On July 2001, complainants filed a criminal action for falsification of public documents and use of falsified documents against Spouses Melanio and Nancy Fernando and Sixto Tan, Jr. Docketed as I.S. No. 2001-037,
this case was dismissed by the provincial prosecutor of Albay.
Respondent was notified of the order of dismissal on 18 October 2001.
On 6 November 2001, he filed an appeal via a Petition for Review before the Secretary of the Department of Justice (SOJ). It was, however, filed beyond the 15-day reglementary period to perfect an appeal.
Consequently, in his Resolution promulgated on 5 March 2002,
the SOJ dismissed the belated Petition for Review. Respondent no longer filed a motion for reconsideration to remedy the ruling.
On 11 September 2001, complainants instituted a related civil suit to annul the sale of their commercial properties before the Regional Trial Court (RTC) of Naga City, docketed as Civil Case No. 2001-0329.
After being given P7,000 by his clients, respondent tasked his secretary to pay the docket fees computed at P1,722.
Unfortunately, the Clerk of Court erred in the assessment of the docket fees. To correct the error, the RTC required the payment of additional docket fees through an Order dated 20 May 2002,
which respondent received on 29 May 2002.

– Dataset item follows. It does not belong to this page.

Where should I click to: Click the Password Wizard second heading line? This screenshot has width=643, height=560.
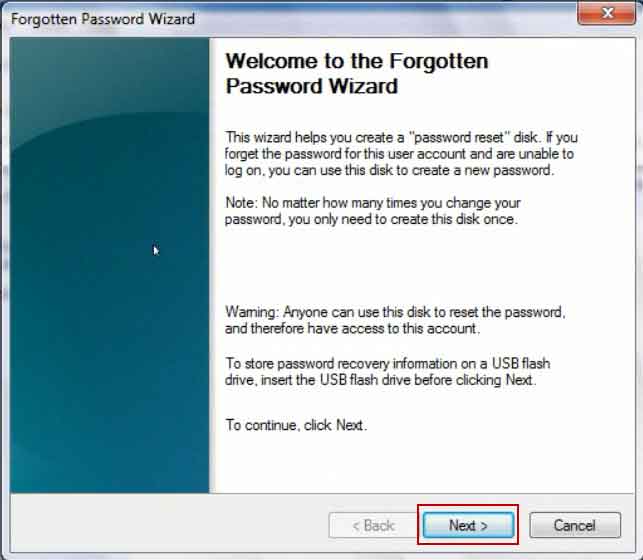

However, two weeks earlier, on 13 May 2002, he had moved to withdraw as counsel with the conformity of his clients.
No separate copy of the Order dated 20 May 2002 was sent to any of the complainants.

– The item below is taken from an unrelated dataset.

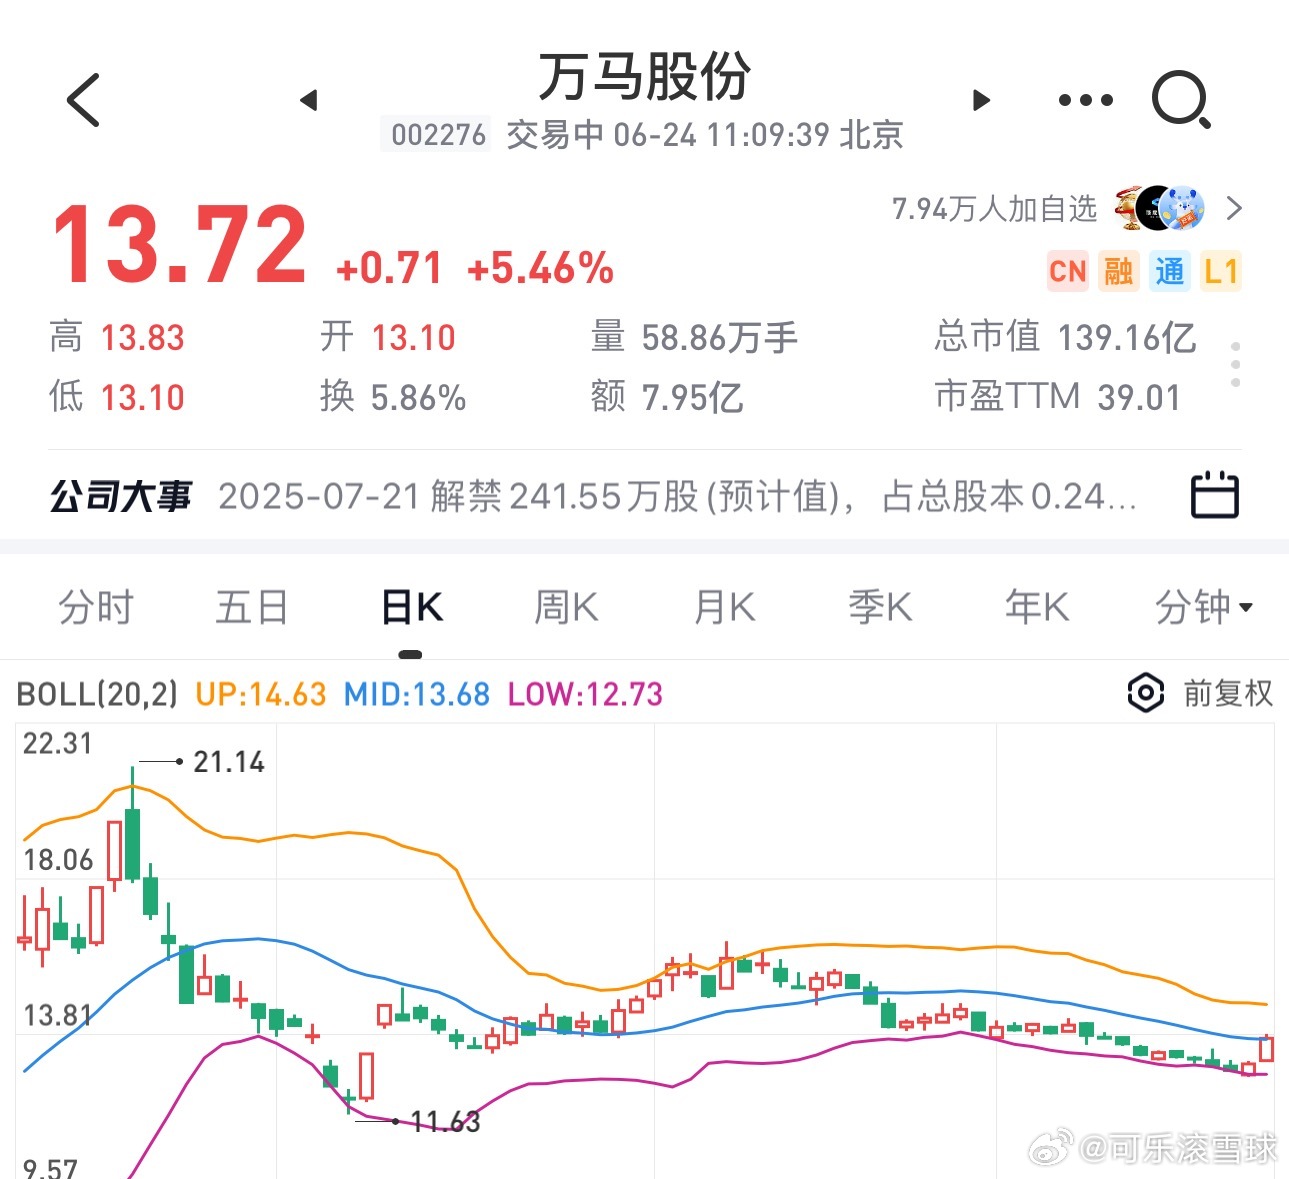Tap the 7.94万人加自选 watchlist label
Screen dimensions: 1289x1179
pyautogui.click(x=994, y=209)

The balance of the docket fees remained unpaid. Subsequently, the RTC dismissed the civil case, citing the nonpayment of docket fees as one of its bases.
Aggrieved by their defeat, complainants wrote this Court a letter-complaint
asking that disciplinary actions be meted out to respondent. They likewise contended that he had unduly received P200,000 as attorney's fees, despite his failure to render effective legal services for them.
that he could no longer move for the reconsideration of the SOJ's dismissal of his belated Petition for Review as he had only learned of the dismissal after the period to file a motion for reconsideration had lapsed. He argued that while he prepared the Petition for Review, his clients themselves, through Nilo Tan and Recto Tan, signed and filed the same. Thus, he imputed to complainants the belated filing of the appeal.
As for the dismissal of the civil action for nonpayment of docket fees, respondent disclaimed any fault on his part, since he had already withdrawn as counsel in that case.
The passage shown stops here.